━━━━━ DATA SECTION ━━━━━
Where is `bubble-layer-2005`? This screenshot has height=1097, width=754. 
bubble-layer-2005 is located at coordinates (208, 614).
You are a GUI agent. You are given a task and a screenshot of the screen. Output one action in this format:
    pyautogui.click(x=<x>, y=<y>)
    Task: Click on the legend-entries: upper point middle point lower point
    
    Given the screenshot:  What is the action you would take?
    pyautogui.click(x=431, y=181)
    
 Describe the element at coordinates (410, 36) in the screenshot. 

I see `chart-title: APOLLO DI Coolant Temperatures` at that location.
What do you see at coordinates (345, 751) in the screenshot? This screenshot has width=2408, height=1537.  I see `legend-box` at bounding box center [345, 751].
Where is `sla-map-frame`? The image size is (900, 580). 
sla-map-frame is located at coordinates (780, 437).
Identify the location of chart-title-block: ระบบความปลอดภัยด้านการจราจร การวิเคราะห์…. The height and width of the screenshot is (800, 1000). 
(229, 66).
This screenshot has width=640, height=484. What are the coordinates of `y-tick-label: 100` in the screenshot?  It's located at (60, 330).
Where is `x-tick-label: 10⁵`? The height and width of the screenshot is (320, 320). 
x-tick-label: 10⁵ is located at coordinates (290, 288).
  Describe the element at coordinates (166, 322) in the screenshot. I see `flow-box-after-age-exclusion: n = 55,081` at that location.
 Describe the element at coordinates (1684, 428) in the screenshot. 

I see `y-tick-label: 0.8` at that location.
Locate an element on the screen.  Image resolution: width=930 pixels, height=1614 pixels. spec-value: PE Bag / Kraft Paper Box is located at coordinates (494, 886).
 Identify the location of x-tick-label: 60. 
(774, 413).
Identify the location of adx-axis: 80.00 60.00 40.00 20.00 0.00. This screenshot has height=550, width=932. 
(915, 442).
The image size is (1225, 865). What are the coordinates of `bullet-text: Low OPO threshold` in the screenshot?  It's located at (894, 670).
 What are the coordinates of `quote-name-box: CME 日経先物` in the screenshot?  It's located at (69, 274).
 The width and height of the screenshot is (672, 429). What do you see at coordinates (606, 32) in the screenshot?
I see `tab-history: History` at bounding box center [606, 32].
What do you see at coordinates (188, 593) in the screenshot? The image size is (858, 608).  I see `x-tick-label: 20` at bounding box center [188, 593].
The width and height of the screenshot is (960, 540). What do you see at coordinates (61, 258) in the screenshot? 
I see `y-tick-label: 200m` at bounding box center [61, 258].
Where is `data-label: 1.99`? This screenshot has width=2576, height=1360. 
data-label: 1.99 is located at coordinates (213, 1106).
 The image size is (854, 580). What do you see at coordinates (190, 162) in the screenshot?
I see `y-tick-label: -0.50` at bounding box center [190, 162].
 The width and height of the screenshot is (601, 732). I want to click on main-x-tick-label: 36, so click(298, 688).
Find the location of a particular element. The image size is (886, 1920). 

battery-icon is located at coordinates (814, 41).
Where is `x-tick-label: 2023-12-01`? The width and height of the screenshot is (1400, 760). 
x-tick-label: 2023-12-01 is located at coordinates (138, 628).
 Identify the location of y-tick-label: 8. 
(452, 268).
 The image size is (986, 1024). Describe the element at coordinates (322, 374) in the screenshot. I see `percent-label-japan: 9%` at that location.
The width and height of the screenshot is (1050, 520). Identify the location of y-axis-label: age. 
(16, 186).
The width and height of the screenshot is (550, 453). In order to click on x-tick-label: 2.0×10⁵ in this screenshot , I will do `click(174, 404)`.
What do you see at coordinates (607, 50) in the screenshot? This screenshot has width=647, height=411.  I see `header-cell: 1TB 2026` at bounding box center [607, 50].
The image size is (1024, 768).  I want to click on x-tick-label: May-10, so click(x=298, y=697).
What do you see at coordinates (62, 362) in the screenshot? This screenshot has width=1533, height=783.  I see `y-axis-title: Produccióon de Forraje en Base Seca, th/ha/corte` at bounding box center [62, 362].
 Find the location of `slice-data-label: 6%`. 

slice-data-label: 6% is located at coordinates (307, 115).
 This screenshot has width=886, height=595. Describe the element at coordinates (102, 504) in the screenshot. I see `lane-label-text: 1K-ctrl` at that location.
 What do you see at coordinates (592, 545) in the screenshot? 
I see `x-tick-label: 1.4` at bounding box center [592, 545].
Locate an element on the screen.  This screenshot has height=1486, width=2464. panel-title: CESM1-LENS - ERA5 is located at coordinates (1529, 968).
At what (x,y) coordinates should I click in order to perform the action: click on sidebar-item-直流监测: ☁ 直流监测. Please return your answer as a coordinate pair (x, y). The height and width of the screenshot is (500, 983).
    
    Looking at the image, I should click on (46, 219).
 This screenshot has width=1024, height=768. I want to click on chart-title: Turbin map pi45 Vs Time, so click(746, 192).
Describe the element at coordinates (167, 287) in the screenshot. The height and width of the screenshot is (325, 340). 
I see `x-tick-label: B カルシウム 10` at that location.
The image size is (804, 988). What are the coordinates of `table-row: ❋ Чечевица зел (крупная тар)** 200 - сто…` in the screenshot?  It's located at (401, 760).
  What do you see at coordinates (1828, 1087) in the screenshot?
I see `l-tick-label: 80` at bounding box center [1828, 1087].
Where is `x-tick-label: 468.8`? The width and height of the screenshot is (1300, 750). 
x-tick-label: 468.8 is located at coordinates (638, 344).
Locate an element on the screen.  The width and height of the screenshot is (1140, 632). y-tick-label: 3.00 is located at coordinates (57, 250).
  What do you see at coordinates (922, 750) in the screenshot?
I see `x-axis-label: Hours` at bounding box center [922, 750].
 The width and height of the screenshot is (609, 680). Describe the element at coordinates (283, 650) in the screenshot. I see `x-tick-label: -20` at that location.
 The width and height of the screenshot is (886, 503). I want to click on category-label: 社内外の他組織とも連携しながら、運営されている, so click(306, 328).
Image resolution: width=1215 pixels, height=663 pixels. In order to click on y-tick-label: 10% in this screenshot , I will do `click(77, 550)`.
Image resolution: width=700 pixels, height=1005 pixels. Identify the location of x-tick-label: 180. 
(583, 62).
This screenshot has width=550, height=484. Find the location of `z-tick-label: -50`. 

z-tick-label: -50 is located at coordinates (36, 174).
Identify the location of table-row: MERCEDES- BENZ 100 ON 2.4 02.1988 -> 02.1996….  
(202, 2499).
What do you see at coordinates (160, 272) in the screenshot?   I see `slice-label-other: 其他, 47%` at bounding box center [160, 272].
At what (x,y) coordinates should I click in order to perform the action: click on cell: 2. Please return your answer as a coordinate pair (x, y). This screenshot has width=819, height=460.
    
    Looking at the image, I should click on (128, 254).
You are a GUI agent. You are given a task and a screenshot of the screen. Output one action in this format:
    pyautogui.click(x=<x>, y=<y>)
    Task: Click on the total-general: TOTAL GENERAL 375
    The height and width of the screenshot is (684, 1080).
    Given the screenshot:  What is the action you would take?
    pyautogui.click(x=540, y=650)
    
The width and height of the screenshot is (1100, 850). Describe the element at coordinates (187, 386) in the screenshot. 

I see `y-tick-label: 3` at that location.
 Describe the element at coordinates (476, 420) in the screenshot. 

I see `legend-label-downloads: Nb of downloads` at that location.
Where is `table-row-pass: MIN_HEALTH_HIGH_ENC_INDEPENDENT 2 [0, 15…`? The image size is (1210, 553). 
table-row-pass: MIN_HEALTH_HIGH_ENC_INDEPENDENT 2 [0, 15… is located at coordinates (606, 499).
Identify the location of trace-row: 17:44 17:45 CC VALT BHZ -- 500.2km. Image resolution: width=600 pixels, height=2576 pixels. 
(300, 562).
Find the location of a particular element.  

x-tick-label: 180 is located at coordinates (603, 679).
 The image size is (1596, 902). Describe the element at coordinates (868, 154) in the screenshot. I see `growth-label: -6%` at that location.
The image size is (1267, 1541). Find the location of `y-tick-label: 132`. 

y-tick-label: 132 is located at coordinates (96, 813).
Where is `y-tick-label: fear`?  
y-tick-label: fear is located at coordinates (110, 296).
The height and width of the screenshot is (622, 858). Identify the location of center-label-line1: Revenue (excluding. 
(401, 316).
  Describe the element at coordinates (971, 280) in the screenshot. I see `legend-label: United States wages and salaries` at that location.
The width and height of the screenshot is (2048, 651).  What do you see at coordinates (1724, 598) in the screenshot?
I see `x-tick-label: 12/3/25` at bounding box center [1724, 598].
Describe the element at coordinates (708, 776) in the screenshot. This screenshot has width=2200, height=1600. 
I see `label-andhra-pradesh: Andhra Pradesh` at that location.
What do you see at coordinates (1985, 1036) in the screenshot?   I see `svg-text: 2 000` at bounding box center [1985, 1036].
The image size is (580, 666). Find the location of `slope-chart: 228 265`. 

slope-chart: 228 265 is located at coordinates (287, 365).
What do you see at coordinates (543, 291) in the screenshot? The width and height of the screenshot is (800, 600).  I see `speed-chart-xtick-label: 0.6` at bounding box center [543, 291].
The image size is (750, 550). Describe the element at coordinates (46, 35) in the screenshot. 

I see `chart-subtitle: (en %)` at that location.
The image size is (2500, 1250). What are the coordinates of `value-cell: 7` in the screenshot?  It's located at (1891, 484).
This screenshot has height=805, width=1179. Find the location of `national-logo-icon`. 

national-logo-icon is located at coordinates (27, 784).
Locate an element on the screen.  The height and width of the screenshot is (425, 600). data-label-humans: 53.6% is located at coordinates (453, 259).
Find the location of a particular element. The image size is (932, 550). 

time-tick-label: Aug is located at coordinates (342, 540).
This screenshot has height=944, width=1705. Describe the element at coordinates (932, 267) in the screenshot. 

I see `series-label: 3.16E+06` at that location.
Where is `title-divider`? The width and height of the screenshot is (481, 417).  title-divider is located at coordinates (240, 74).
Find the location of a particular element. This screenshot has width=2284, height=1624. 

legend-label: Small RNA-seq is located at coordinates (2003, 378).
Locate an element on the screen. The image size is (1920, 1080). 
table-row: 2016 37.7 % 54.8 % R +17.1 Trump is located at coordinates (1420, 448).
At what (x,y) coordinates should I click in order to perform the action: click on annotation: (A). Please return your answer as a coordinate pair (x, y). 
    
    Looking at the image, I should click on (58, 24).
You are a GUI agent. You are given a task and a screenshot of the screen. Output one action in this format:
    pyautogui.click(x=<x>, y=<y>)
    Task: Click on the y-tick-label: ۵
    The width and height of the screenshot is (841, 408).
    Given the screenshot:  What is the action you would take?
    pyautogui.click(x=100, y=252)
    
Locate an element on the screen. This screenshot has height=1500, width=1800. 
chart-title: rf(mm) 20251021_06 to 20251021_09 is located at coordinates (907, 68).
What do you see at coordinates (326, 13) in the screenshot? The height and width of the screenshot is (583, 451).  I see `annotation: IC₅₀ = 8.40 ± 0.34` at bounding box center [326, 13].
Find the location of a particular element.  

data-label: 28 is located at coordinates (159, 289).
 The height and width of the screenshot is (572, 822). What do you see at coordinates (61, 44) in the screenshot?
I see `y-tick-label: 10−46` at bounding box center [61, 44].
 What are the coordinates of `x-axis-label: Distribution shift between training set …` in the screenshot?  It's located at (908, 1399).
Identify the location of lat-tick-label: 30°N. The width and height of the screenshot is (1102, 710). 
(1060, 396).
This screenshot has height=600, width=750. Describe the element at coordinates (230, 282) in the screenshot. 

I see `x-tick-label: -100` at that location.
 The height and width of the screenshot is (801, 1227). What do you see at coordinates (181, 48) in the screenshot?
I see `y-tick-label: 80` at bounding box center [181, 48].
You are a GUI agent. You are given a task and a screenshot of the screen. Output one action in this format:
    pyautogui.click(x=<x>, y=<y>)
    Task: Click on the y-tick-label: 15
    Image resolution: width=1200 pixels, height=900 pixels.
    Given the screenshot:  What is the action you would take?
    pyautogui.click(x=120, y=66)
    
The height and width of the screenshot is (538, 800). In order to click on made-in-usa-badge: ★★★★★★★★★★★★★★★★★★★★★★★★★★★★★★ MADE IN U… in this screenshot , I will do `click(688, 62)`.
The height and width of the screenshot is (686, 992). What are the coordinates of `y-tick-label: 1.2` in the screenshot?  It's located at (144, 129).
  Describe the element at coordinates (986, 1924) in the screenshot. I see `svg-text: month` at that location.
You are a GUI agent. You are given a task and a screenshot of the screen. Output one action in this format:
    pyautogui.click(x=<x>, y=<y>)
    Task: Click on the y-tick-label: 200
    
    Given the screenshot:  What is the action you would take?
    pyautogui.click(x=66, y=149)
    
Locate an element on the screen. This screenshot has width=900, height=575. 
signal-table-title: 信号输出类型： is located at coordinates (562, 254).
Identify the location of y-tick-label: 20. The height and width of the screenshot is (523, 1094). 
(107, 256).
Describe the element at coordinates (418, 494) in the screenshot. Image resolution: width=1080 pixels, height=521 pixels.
━━━━━
> **EXERCISE OBJECTIVE**: Copy the records above word for word, from the line with "The image size is (2500, 1250)." to the line with "pyautogui.click(x=100, y=252)".

> **ANSWER BOX**:
The image size is (2500, 1250). What are the coordinates of `value-cell: 7` in the screenshot?  It's located at (1891, 484).
This screenshot has height=805, width=1179. Find the location of `national-logo-icon`. 

national-logo-icon is located at coordinates (27, 784).
Locate an element on the screen.  The height and width of the screenshot is (425, 600). data-label-humans: 53.6% is located at coordinates (453, 259).
Find the location of a particular element. The image size is (932, 550). 

time-tick-label: Aug is located at coordinates (342, 540).
This screenshot has height=944, width=1705. Describe the element at coordinates (932, 267) in the screenshot. 

I see `series-label: 3.16E+06` at that location.
Where is `title-divider`? The width and height of the screenshot is (481, 417).  title-divider is located at coordinates (240, 74).
Find the location of a particular element. This screenshot has width=2284, height=1624. 

legend-label: Small RNA-seq is located at coordinates (2003, 378).
Locate an element on the screen. The image size is (1920, 1080). 
table-row: 2016 37.7 % 54.8 % R +17.1 Trump is located at coordinates (1420, 448).
At what (x,y) coordinates should I click in order to perform the action: click on annotation: (A). Please return your answer as a coordinate pair (x, y). 
    
    Looking at the image, I should click on (58, 24).
You are a GUI agent. You are given a task and a screenshot of the screen. Output one action in this format:
    pyautogui.click(x=<x>, y=<y>)
    Task: Click on the y-tick-label: ۵
    The width and height of the screenshot is (841, 408).
    Given the screenshot:  What is the action you would take?
    pyautogui.click(x=100, y=252)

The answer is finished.